• [Document]:
-- START --

Jeff Beck with the Jan Hammer Group Live, on vinyl. Lots of fun!


----------



## Blainetsuds

Pink Floyd Echoes, on CD. This is a great retrospective of their collective work. The more I listen to Floyd the more I love it.


----------



## Bjski

Nice!! Floyd usually has great sound along with great music.


----------



## willis7469

Ahhh, pink Floyd is in the air! 
Floyd on pandora, streaming with my onkyo 808, (jimmy Hendrix, wind cries Mary now). Background music, catching up on paperwork. Love pink Floyd! (And jimmy)


----------



## willis7469

Still pandora. Now Pantera...


----------



## kevin360

Hmm, I don't think I've ever heard Pantera (I have heard _of_ them).

I'm enjoying some Buckethead - Population Override.


----------



## willis7469

kevin360 said:


> Hmm, I don't think I've ever heard Pantera (I have heard of them). I'm enjoying some Buckethead - Population Override.


If ever you may have heard a Pantera song, it would likely have been "Cowboys from He**"(title track) or "Walk"(vulgar display of power). Unless of course you own any. (Which You basically said you don't lol) In short, talented, aggressive metal band. 
I was historically ignorant enough to turn my nose up to buckethead, simply because of his..."Bucket"! Then one day on my porcupine tree channel on pandora, I heard the most amazing song. IIRC, it was "electric tears". Wow! I looked him up, and was surprised to see such a body of work. Really a true talent. Very soon I will be indulging my system/self with his work, but there are other things taking precedent here now. (Also why I've not quite decided what to do with the sb2k I won!)


----------



## Bjski

View attachment 59346

Flac 96K


----------



## Bjski

Bjski said:


> Flac 96K


It was suppose to be a picture of the Doors LA Woman Flac 96K.

I ordered a Bryston BDP-2 to replace my BDP-1 which I'll move to the home theater.


----------



## willis7469

After temple of the dog, on CD in my car, I chose Soundgarden, King Animal. Apple lossless PC.


----------



## Bjski

Nice selection......I like that Pearl Jam stole Sounggarden's drummer Matt Cameron.


----------



## Bjski

Metallica S&M Flac


----------



## willis7469

Bjski said:


> Nice selection......I like that Pearl Jam stole Sounggarden's drummer Matt Cameron.


Lol! I think that's funny too. Truth be known, I've always liked Matt Cameron, but I think his best contributions were in Soundgarden, and he's a better fit there. My favorite pearl jam is "10". (Not Matt Cameron) 
Good call on S&M too!


----------



## B- one

Mother Love Bone on the iPod .


----------



## willis7469

B- one said:


> Mother Love Bone on the iPod .


Nice!


----------



## willis7469

I'm keepin up the 90's revival going with STP's "core". I love how it's mastered. Drums and bass sound great, and my speakers have a way of making guitars sound spectacular. This album sounds great at any volume here. Then I'll finish with two E.P.'s by Alice in chains. Sap, with contributions from Ann Wilson, an Chris Cornell. Then Jar of flies. All CD.


----------



## Blainetsuds

On CD. pretty cool. A very good guitar player.

-- END --

• [Listed records]:
-- START --

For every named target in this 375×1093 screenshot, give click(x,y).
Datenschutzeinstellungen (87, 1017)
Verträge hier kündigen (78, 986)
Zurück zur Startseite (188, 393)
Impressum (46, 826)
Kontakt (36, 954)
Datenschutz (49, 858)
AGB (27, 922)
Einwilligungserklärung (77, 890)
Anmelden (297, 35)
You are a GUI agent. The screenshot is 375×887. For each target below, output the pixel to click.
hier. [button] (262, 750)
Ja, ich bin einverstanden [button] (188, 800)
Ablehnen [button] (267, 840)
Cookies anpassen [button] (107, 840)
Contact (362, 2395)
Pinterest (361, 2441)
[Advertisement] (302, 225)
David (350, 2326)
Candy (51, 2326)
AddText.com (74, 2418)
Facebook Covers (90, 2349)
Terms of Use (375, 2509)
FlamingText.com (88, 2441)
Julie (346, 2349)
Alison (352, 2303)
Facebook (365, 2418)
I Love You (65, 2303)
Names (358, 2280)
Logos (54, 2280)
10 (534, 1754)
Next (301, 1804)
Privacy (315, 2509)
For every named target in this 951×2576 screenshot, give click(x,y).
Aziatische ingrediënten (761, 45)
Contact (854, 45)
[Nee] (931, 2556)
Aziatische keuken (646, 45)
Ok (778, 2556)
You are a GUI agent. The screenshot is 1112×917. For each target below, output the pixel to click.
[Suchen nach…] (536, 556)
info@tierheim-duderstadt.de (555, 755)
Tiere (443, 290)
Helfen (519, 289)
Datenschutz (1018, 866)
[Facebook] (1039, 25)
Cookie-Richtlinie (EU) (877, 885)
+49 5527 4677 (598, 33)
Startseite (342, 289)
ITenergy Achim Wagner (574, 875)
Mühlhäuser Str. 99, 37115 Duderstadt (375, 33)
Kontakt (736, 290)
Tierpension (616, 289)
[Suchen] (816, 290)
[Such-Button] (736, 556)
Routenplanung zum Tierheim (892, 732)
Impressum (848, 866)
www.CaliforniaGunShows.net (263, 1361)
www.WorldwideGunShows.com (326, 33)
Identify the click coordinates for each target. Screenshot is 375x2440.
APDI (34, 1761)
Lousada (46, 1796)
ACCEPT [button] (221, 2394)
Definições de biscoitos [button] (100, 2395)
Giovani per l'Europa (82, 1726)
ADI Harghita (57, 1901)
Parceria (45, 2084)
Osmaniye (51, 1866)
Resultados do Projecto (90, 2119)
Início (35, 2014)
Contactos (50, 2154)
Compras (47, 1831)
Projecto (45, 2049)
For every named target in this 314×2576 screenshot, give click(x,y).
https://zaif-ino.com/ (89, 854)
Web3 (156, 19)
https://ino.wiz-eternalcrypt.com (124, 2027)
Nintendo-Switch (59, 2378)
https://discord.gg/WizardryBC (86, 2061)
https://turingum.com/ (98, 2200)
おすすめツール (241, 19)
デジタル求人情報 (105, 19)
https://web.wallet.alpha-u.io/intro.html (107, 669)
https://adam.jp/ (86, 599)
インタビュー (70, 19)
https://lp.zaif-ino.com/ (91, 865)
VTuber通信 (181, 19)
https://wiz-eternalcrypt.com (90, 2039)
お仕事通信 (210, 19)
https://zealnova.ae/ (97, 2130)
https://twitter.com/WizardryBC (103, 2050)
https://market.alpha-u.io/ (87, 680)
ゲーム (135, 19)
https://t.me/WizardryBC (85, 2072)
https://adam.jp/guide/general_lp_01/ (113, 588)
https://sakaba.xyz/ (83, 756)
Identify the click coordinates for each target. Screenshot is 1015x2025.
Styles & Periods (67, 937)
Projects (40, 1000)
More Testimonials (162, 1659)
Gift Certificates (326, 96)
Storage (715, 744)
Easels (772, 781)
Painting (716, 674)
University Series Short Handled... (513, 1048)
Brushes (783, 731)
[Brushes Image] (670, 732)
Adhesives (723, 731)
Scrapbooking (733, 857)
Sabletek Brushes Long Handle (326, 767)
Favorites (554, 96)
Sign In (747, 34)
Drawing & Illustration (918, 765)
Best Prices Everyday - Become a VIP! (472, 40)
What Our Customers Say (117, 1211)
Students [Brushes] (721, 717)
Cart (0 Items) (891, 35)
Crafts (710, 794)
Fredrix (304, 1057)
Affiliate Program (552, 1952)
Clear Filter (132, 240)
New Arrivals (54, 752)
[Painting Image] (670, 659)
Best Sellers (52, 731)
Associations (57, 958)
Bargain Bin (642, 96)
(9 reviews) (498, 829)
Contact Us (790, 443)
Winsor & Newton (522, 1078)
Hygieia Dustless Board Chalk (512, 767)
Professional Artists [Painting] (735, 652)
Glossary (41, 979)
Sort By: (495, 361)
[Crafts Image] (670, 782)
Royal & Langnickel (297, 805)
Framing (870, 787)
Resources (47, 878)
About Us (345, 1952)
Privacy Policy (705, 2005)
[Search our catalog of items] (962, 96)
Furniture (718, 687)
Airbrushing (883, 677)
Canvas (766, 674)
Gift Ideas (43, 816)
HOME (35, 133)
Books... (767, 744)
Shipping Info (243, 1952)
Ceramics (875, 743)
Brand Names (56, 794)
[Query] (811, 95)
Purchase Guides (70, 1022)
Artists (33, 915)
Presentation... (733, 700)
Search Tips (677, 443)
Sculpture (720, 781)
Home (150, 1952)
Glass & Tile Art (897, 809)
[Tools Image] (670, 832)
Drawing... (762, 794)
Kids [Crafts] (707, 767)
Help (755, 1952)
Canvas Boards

-- END --

• [Directive A]: In the music forum thread, what did Bjski order to replace the BDP-1?
• [Directive B]: Repeat the music forum thread between "Pink Floyd Echoes, on" and "with great music.", inclusive.
• [Directive C]: Continue the music forum thread from the point at which it ends.
The records bear no relation to the music forum thread.

• [Exercise output A]: A Bryston BDP-2.

• [Exercise output B]:
Pink Floyd Echoes, on CD. This is a great retrospective of their collective work. The more I listen to Floyd the more I love it.


----------



## Bjski

Nice!! Floyd usually has great sound along with great music.

• [Exercise output C]:
----------



## PassingInterest

I really like Joe Walsh's Barnstorm. I'll have to cue that up later today. So, consider that my contribution to What's Playing Right Now, even though it's not playing yet. Think of it as a premonition of what _will be_ playing soon.


----------



## Bjski

1974 live concert Crosby, Stills Nash & Young 192K blue ray audio. My son got it for me for Father's Day. Listening to it on the home theater system. The 2 channel system can't play it yet. Trying to get the right Blue Ray audio soft wear so I can ad it to my Flac files.


----------



## cpestes

Robert Cray - I Was Warned. Original CD from 1992.


----------



## chashint

It's a random play evening.
Richie Sambora 
Pink Floyd
Cyndi Lauper
Rush
Def Leppard

Expecting wifey to request volume reduction any time now.


----------



## chashint

The Eagles just came on....I may have to turn off shuffle and play the Long Road Out Of Eden start to finish.


----------



## willis7469

chashint said:


> The Eagles just came on....I may have to turn off shuffle and play the Long Road Out Of Eden start to finish.


thats funny, I did hotel California today. 
Natural born killers soundtrack now. CD


----------



## seanpatrick

Crystal Castles - Plague (FLAC)


----------



## willis7469

Porcupine tree radio on "iTunes Radio" (liquid tension experiment playing now). Format is ? Streaming from iPhone to airport express to onkyo to jbl/SVS to ears. Lol
...sounds ok for streaming.


----------



## chashint

Pink Floyd
Animals
and
Wish You Were Here

Played on IPod classic 
ALAC format
On Klipsch S4 earbuds
Good stuff


----------



## chashint

I enjoyed Animals and Wish You Were Here so much I also listened to The Wall.
To bad every day at work can't be like that.
Well I guess I don't really mean that, I would go crazy if my job became parts inspector all the time.


----------



## Catsfield

The Beatles Ballads 1980 compilation on vinyl.


----------



## Bjski

Flac 44K. Using the Bryston BDP-2 as the server. Still getting a feel for it. The unit sounds fantastic. Still learning Bryston's new software Maniac Moose. The unit also has more gain so I changed my amp settings. I need to sit and listen to see if it sounds any better than a BDP-1 which I'm moving to my home theater.


----------



## chashint

Did you know that if you have The Alan Parson's Project catalog of albums ripped onto an iPod Classic in ALAC format connected via USB to your AVR and you start listening at 9:00 or maybe 10:00 in the morning at 7:00 in the evening there will still be more than 3 CDs of great music left ???

Having one whole day of nothing having to be done doesn't happen very often, but today all the ducks swam in the same direction and I chose to listen to music with my time.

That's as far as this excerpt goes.